Page MenuHome

Massive loss of speed in new builds with Ambient Occlusion and Branched Path Tracing.
Closed, ResolvedPublic

Description

Win 7 64
GTX 750TI

Old Build:
Hash:5af103f
14.01.2016
Branched Path Tracing: 01:13:90

New Build:
Hash: f77110e
08.02.2016
Branched Path Tracing: 01:41:69

Testfile BMW1M-MikePan_AO
http://www.pasteall.org/blend/40515

Details

Type
Bug

Event Timeline

Hans Nolte (ditos) updated the task description. (Show Details)
Hans Nolte (ditos) raised the priority of this task from to Needs Triage by Developer.
Hans Nolte (ditos) set Type to Bug.
Sergey Sharybin (sergey) triaged this task as Needs Information from User priority.Feb 8 2016, 1:55 PM

Please always follow bug report guidelines and provide all the information requested in there and all remaining information which is needed to understand what you're doing, what's exact settings etc you're using. We can't always deduct such things and providing them in the original report will save time ;)

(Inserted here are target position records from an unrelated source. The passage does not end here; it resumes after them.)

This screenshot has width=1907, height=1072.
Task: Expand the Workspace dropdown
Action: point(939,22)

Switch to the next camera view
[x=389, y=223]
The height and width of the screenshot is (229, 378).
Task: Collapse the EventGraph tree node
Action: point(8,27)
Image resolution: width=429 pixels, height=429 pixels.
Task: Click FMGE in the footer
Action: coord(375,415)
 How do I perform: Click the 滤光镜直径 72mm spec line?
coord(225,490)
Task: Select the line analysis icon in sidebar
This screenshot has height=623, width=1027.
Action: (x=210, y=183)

For example here the biggest question is whether it's CPU or GPU rendering?

Hi Sergey,

many thanks for the fast reply.

It's GPU-Rendering.

All settings can be found in the Testfile.

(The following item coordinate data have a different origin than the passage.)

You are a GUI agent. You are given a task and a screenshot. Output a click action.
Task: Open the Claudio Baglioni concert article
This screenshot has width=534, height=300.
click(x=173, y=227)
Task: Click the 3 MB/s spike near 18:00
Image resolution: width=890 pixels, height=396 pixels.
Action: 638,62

Ok, will do investigation later.

Sergey Sharybin (sergey) raised the priority of this task from Needs Information from User to Normal.Feb 8 2016, 2:19 PM

Likely the Experimental kernel removal.

@Thomas Dinges (dingto), Yes, hopefulyl just matter of tweaking some inline policies again for the branched path tracer (similar to what we did for the regular one) to ger rid of extra spill loads.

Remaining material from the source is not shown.